Significant loci and differentially methylated regions with a p-value <= 0.01 and an absolute log2 fold-change lager 0.5 were tested for enrichment among GO-terms Molecular Function, Cellular Compartment and Biological Processes, KEGG pathways, Transcription factor Binding sites, Human Protein Atlas Tissue Expression, Human Phenotypes.

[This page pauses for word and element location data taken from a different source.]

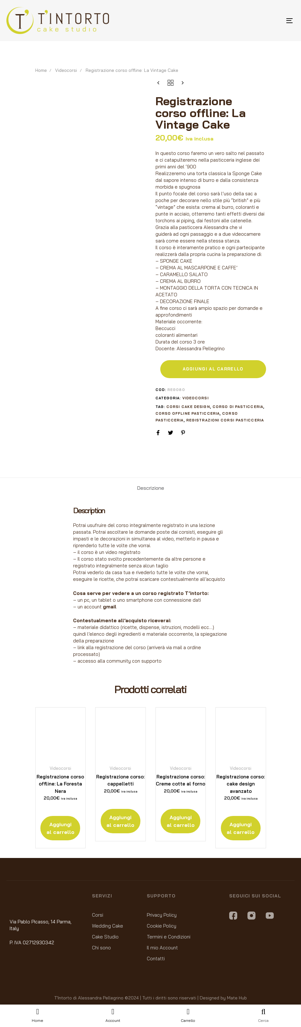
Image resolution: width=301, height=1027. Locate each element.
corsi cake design (188, 406)
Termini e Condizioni (168, 937)
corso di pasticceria (238, 406)
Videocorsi (66, 70)
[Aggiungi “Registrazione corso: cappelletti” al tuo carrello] (120, 821)
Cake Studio (105, 937)
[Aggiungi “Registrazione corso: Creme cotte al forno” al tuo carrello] (180, 821)
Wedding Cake (107, 926)
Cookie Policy (161, 926)
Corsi (97, 915)
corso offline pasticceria (187, 413)
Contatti (156, 958)
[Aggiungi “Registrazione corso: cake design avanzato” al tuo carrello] (241, 828)
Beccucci (165, 328)
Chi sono (101, 948)
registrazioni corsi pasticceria (225, 420)
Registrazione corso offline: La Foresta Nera (60, 784)
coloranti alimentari (176, 335)
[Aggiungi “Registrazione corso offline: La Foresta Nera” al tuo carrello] (60, 828)
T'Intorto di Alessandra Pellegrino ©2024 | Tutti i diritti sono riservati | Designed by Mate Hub (150, 998)
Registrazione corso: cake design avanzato (240, 784)
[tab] (150, 488)
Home (41, 70)
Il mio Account (162, 948)
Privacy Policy (162, 915)
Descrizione (150, 488)
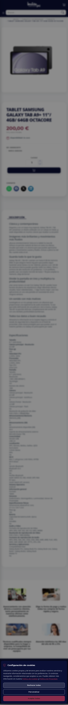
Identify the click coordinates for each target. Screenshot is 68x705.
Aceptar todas (34, 698)
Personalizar (34, 692)
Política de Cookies (30, 679)
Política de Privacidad (48, 679)
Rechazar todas (34, 685)
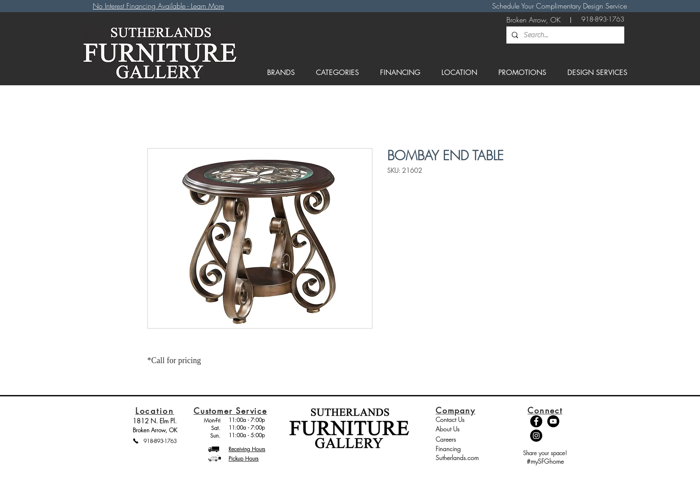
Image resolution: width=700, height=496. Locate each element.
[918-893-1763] (603, 19)
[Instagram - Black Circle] (536, 436)
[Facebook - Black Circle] (536, 421)
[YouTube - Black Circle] (553, 421)
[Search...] (564, 35)
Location (154, 410)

getGOresults = function(geneset, genereference){
  resgo = gost(geneset, organism = "hsapiens",
               correction_method = "g_SCS",
               domain_scope = "custom",
               sources = c("GO:BP", "GO:MF", "GO:CC"),
               custom_bg = genereference)
  if(length(resgo) != 0){
    return(resgo)
  } else {
    print("no significant results")
    return(NULL)
  }  
}

gene_univers = getuniquegenes(as.data.frame(rowRanges(dds_filt))$gene)

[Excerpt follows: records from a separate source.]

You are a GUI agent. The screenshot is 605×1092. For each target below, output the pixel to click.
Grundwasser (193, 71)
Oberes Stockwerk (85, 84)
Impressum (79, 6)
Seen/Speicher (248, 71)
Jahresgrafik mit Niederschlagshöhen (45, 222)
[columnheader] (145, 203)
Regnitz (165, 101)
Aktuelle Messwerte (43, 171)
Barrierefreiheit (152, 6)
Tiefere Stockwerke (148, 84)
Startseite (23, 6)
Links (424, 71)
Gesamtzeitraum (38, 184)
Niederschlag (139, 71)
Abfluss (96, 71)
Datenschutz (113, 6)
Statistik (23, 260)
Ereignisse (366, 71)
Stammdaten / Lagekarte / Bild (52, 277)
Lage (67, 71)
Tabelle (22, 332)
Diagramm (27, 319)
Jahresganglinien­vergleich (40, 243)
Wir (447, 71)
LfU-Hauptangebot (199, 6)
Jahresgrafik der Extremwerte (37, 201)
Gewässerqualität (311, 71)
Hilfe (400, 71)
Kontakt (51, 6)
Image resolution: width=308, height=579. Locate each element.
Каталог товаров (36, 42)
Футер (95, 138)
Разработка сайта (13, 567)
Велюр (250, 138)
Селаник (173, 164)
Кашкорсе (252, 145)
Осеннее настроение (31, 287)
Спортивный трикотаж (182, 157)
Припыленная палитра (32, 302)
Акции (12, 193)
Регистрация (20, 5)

idx = (results_Deseq$pvalue <= thresholdp & 
         (abs(results_Deseq$log2FoldChange) > thresholdLFC))

genes_reg = getuniquegenes(as.data.frame(rowRanges(dds_filt))$gene[idx])


dmr_genes = unique(resultsdmr_table$name[resultsdmr_table$p.value<=thresholdp & 
                   abs(resultsdmr_table$value)>=thresholdLFC])


Genes_of_interset = list("01_dmregions" = dmr_genes,  
                         "02_dmtag" = genes_reg
                         )

gostres = getGOresults(Genes_of_interset, gene_univers)

gostplot(gostres, capped = TRUE, interactive = T)

p = gostplot(gostres, capped = TRUE, interactive = F)

toptab = gostres$result

pp = publish_gostplot(p, filename = paste0(Home,"/output/gostres.pdf"))

The image is saved to C:/Users/chiocchetti/Projects/femNATCD_MethSeq/output/gostres.pdf

write.xlsx2(toptab, file = paste0(Home,"/output/GOres.xlsx"), sheetName = "GO_enrichment")

Kang Brain Module Enrichments

Gene sets identified to be deferentially methylated with a p-value <= 0.01 and an absolute log2 fold-change larger 0.5 were tested for enrichment among gene-modules coregulated during Brain expression.

# define Reference Universe 

KangUnivers<- read.table(paste0(Home,"/data/KangUnivers.txt"), sep="\t", header=T)
colnames(KangUnivers)<-c("EntrezId","Symbol")

Kang_genes<-read.table(paste0(Home,"/data/Kang_dataset_genesMod_version2.txt"),sep="\t",header=TRUE)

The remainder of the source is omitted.